Heizungsmodernisierung und Wärmedämmung: Deutschlands Gesamtenergieverbrauch um 15% reduzierbar

Dec. 10, 2013, 4:18 p.m.

Berlin, 10.12.2013. Das Wort „Energiewende“ dürfte inzwischen wohl jedem geläufig sein. In der öffentlichen Wahrnehmung geht es dabei jedoch meistens nur um Strom. Was vielen hier jedoch nicht bewusst ist: Strom nimmt im deutschen Gesamtenergieverbrauch nur knapp ein Viertel ein. Der mit Abstand größte Anteil am Gesamtenergieverbrauch entfällt mit 52% auf den Wärmesektor.
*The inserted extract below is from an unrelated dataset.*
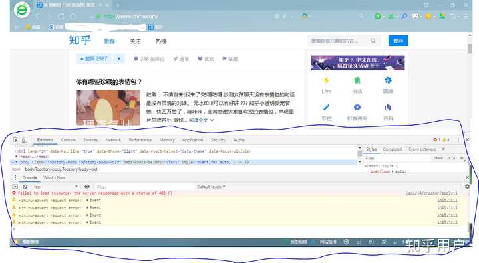479x263 pixels.
Task: Click the pencil column icon in sidebar
Action: coord(326,108)
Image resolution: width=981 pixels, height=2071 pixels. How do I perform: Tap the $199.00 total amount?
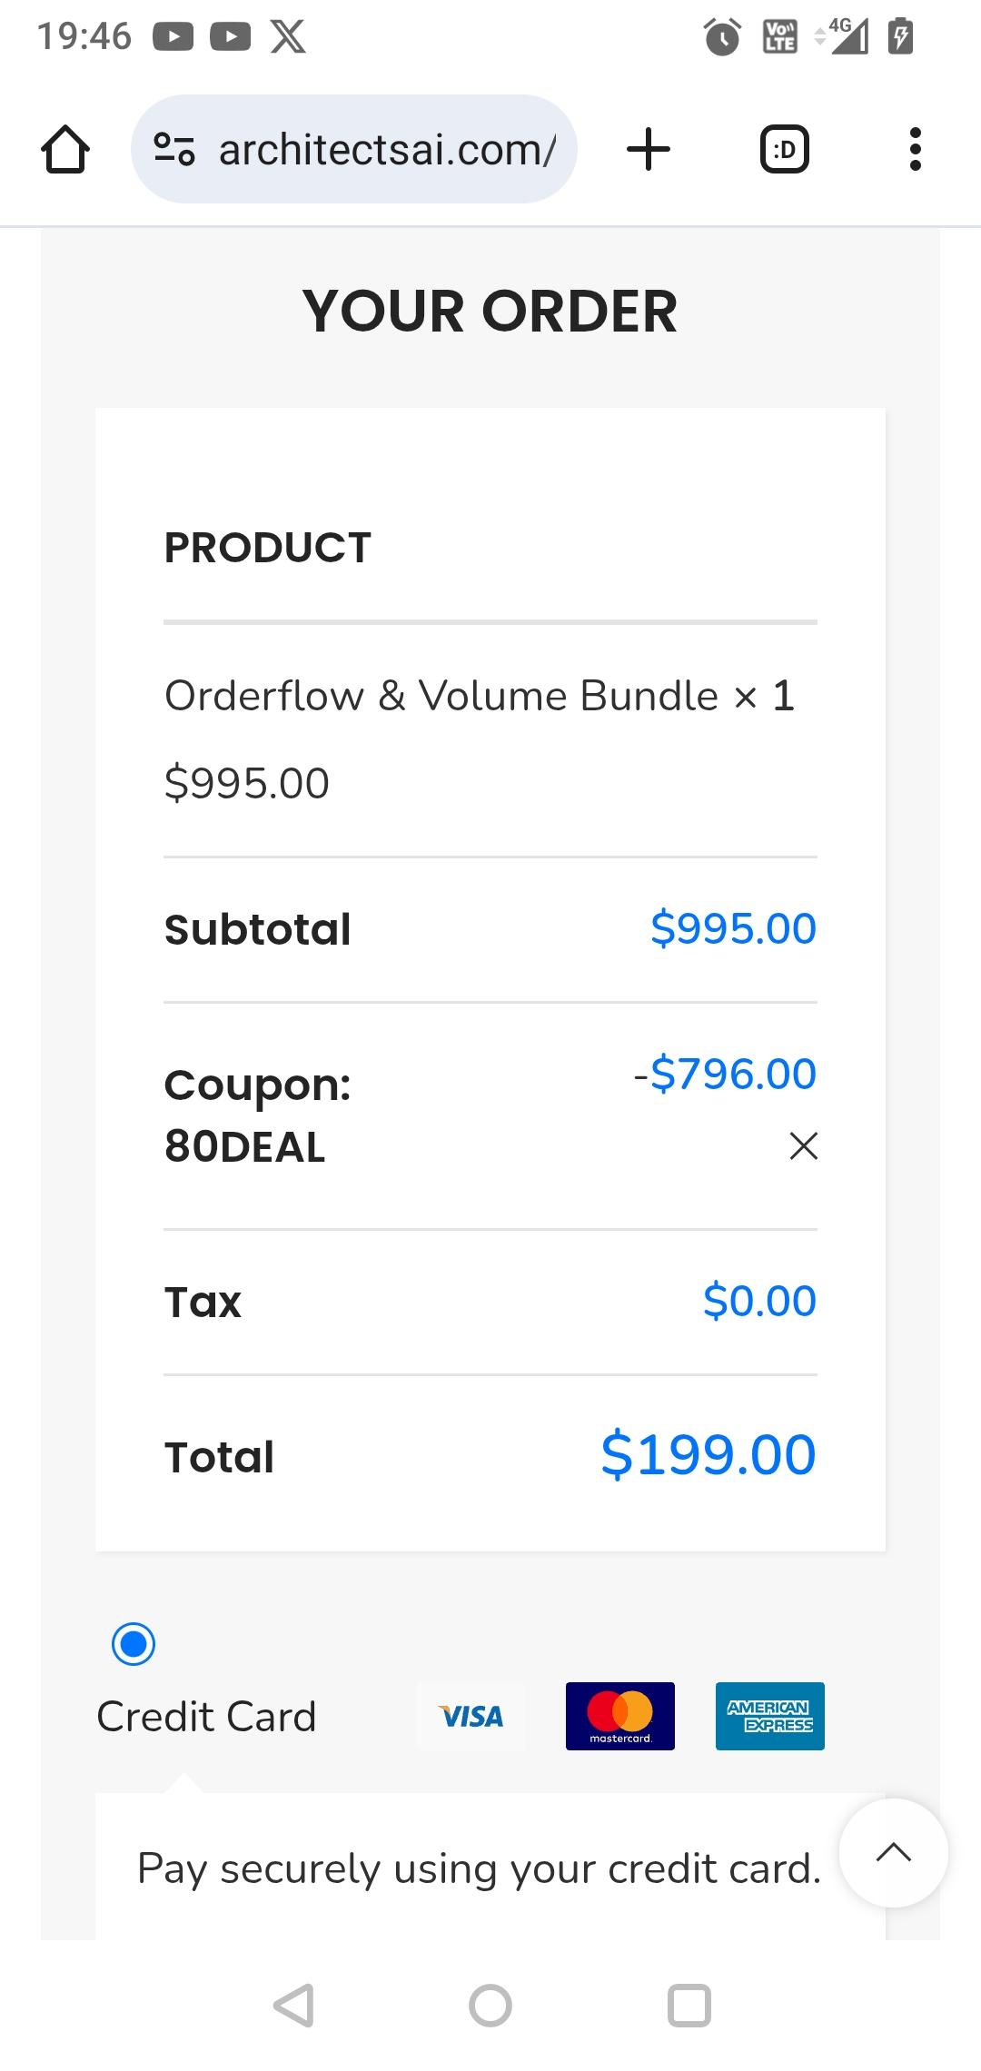coord(709,1455)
Schaut man sich genauer an, wo die meiste Energie verbraucht wird, so fällt einem schnell der Gebäudesektor mit einem Anteil von 41% am Gesamtenergieverbrauch ins Auge. Wenn man dann noch berücksichtigt, dass etwa 85% des Energieverbrauchs eines Gebäudes auf Heizung und Warmwasser entfallen, so wird einem schnell das gigantische Einsparpotential bewusst, welches hier verborgen liegt.

Modernisierung bringt Einsparungen von bis zu 43%

Laut Deutscher Energie-Agentur (dena) ließe sich im Gebäudesektor der Energieverbrauch durch Heizung und Warmwasser um bis zu 43% senken, würden alle Gebäude in Deutschland mit modernen Heizungen und effizienter Wärmedämmung ausgestattet. Auf den Gesamtenergieverbrauch Deutschlands hochgerechnet sind das 15%.

Doch folgt man dem Bundesverband der Energie- und Wasserwirtschaft (BDEW), so haben von den rund 20 Millionen Gebäuden in Deutschland etwa 85% eine veraltete Heizung; allein von den 15,1 Millionen Ein- und Zweifamilienhäusern werden geschätzte 7-9 Millionen mit einer Heizanlage beheizt, die schon 15 Jahre oder älter ist. Neue, energieeffiziente Heizungsanlagen könnten hier den Brennstoffverbrauch und CO2-Ausstoß deutlich senken.